Patient Centricity in a Digital Age
Virtual care is not the end to the means, but the means to the end. In this day of rapid innovation and discovery, it is easy to deploy multiple technical remedies that inadvertently create excessive burdens. We must hold patient centricity at the core and the right technologies will follow. The future is unfolding before us and care is moving to the home including clinical trials, IoT, labs and even pharma. These are all critical advances in the future of healthcare, but we can never lose sight of the patient. Everything we do must remain centered on the patient.
Patients are at the heart of what drives all medical professionals and is why many choose this career: to help people. John Whyte M.D., Chief Medical Officer for WebMD joined us to discuss this more and how we can continue to put patients at the forefront of our thinking as we enter the new digital age. John is a popular physician and writer who has been communicating to the public about health issues for nearly two decades. He leads efforts to develop and expand strategic partnerships that create meaningful change around important and timely public health issues.

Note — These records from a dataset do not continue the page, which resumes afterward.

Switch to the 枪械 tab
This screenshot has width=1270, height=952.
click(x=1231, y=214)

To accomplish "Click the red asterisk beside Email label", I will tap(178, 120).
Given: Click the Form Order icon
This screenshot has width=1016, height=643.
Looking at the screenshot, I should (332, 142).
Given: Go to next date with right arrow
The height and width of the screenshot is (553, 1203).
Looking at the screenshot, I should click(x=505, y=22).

Prior to WebMD, Whyte served as the director of professional affairs and stakeholder engagement at the Center for Drug Evaluation and Research at the U.S. Food and Drug Administration. Whyte worked with health care professionals, patients, and patient advocates, providing them with a focal point for advocacy, enhanced two-way communication, and collaboration, assisting them in navigating the FDA on issues concerning drug development, review, and drug safety. He also developed numerous initiatives to address diversity in clinical trials.
The key element in my choice of career is that I was always interested in communicating to people. How do I communicate to that patient in front of me to adapt healthy lifestyle changes?... I wanted to follow them on that journey and be that primary care physician for them, but I was simultaneously thinking: How do you also do that for populations of people?
- John Whyte M.D.
The importance of storytelling
Whyte worked for nearly a decade as the chief medical expert and vice president, health and medical education, at Discovery Channel, the leading nonfiction television network. In this role, Whyte developed, designed, and delivered educational programming that appealed to both a medical and lay audience. This included television shows as well as online content that won over 50 awards including numerous Tellys, CINE Golden Eagle, and Freddies.
Of his time at Discovery Channel, we asked what the greatest lesson he learnt while there. He remarked that the art of storytelling had been his most important learning, saying that "Too often we are so focused on data and excel spreadsheets that we don't recognize the power of storytelling. That is what I learnt while working with Discovery Channel, who also taught me that you can have the best information, but you shouldn't assume that people are going to listen... because they don't. They have a lot of other options at hand, so you need to both educate and entertain people.
This is the same principle that I have learnt with patients! You can't throw too much at them. You can't ask them to change ten different things immediately. In a story on diabetes I can't give them all the facts and teaching points all at once. Compelling stories and characters with important information included within them is the best way to teach them and keep those patients alive and healthy.
- John Whyte M.D.
What is the patient centricity principle?
"For the last five years or so, particularly during my time at the U.S. Food and Drug Administration, I've been focused on the idea of patient centered drug development. The patient should really be at the center of the healthcare system and shockingly they are not. I think that Covid is changed that, but speaking as a physician the focus has always been on the physician. What is going to keep the physicians happy? How do we educate physicians? The physician has been in power and controlled everything for a long long time and the recipient of the care (the patient) is considered last. We need shared decision making and need to make patients equal partners. Covid has accelerated the changes that we started to see in patient experience, connectivity with patients and control of data and administration.
Convenience is an important factor for all organizations to be considering moving forward, as no one is going to want to drive 30 minutes or take the subway for an appointment, wait another 30 minutes to be seen for a 10 minute appointment that took away your whole morning. We need to shift the focus from being on the doctor's schedule and instead adapt to the patient's convenience.